Frustrated, Mr. Yang finally went to argue with Manager Wang and to demand the company sign a labor contract with him and pay him his back wages. To his surprise, Manager Wang informed him that he was individually employed by Manager Wang, and his job had no relationship with the company and therefore, signing a labor contract with the company was impossible. Obviously, having gone to work every day, Mr. Yang did not understand why his position turned out to be considered individual employment. He refused to accept what the manager told him and sent a letter demanding that the company sign a labor contract, to pay the wages due and to undertake formal employment procedures. With no reply from the company, he brought forth two labor dispute arbitrations separately, one requiring the company to pay the back wages and another for payment of the social insurance premiums.
In the Arbitration Court, Mr. Yang claimed that he had a factual labor relationship with the company. Abiding by the company's arrangement, he had been working for the company and had offered his services in good faith. Although no contract had been signed (due to the company’s delay), the factual labor relationship had already been established. Therefore, the company should pay the back wages and manage the social security formalities. The company contended that they never knew Mr. Yang before the dispute and they had no relationship with him. Only after the dispute, when receiving a copy of the indictment and bringing it to Manager Wang, did the company discover that Mr. Yang was individually employed by Manager Wang. Because, according to the company, there was no labor contract and no factual labor relationship, they didn’t agree with Mr. Yang’s requests. The company asked Manager Wang to testify that there was nothing more than an individual employment relationship between Manager Wang and Mr. Yang.
On one hand, the laborer proposed that he had a factual labor relationship with the company, that the company should pay the back wages and benefits and that the company should begin formal employment procedures. On the other hand, the company indicated that the laborer had an individual employment relationship with a member of its staff, but could claim no relationship with the company itself.
II. Legal Background
An “employment relationship” is a labor relationship where an employee, under the conditions, instruction and surveillance of the employer, uses his own skills to work for the employer in return for wages. The term “employment relationship” emerged when labor was commoditized and workers began to trade their labor for pay. Gradually, the “labor relationship” was separated from the “employment relationship”. The Labor Law regulates the labor relationship, and the remaining employment relationships are governed by the Civil Law. However, some ambiguous boundaries between these relationships remain, leading to arguments about the exact definitions of the employment relationship and the labor relationship.
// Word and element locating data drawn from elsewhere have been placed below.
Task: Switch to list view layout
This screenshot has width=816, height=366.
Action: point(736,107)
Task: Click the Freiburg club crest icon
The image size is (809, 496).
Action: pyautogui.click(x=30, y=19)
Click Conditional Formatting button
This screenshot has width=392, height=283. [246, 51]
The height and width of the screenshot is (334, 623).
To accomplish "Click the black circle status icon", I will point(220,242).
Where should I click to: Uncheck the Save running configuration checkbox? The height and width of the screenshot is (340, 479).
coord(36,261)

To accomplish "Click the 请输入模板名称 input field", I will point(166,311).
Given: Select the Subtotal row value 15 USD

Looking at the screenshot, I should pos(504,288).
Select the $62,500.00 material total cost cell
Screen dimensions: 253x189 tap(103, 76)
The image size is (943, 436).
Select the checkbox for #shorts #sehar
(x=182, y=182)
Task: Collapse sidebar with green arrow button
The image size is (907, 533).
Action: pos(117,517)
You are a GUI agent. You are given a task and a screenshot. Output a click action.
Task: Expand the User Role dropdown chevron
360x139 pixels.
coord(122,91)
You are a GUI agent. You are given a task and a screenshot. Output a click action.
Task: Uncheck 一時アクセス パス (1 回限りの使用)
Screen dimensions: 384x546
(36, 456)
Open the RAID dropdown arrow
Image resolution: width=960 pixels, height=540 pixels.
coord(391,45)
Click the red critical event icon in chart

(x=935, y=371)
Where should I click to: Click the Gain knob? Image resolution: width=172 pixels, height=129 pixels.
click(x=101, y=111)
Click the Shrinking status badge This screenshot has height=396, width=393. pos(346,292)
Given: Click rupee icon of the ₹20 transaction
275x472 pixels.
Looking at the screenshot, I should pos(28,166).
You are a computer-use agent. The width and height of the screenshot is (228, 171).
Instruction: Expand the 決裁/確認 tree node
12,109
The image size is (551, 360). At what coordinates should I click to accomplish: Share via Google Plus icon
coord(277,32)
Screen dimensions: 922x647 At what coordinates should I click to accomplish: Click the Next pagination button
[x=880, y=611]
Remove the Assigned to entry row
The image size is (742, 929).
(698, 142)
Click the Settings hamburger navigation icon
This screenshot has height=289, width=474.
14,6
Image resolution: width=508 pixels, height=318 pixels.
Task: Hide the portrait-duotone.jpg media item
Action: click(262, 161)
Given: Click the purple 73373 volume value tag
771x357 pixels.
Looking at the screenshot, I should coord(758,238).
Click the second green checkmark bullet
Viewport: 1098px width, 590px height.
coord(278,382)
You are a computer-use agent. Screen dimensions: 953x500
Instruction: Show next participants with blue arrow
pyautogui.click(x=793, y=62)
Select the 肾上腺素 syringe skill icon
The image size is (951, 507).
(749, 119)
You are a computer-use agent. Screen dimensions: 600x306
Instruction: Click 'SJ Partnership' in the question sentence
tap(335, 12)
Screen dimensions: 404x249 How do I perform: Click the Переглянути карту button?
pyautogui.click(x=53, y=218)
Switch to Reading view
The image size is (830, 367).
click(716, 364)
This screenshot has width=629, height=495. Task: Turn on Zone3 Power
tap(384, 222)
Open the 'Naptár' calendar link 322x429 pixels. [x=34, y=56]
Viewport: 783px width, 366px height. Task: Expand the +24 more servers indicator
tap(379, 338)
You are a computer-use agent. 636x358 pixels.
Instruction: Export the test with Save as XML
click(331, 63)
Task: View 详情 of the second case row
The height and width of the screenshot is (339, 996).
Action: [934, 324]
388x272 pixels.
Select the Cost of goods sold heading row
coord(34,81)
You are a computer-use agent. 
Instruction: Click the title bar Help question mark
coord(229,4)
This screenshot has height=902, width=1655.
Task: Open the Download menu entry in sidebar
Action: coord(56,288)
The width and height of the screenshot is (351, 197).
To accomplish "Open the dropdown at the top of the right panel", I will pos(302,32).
From a historical perspective, the labor relationship developed from the employment relationship, and they have much in common. In the current Chinese legal system, the employment relationship is the umbrella concept that covers the labor relationship. The employment relationship includes five kinds of labor relationships established between legitimate employers and qualified laborers as stipulated by Article 2 of the Labor Law. Only these are regulated by the Labor Law while all other employment relationships are not.
As for the differences between the employment relationship and the labor relationship, there are generally four.
First, the subjects are different. The employer in an employment relationship can be a ‘natural person’ or a ‘legal entity’, but may also be a state agency. The employer in a labor relationship is limited to five subjects: the enterprise, the individual economic organization, the state agency, the public state-run institution and the social organization.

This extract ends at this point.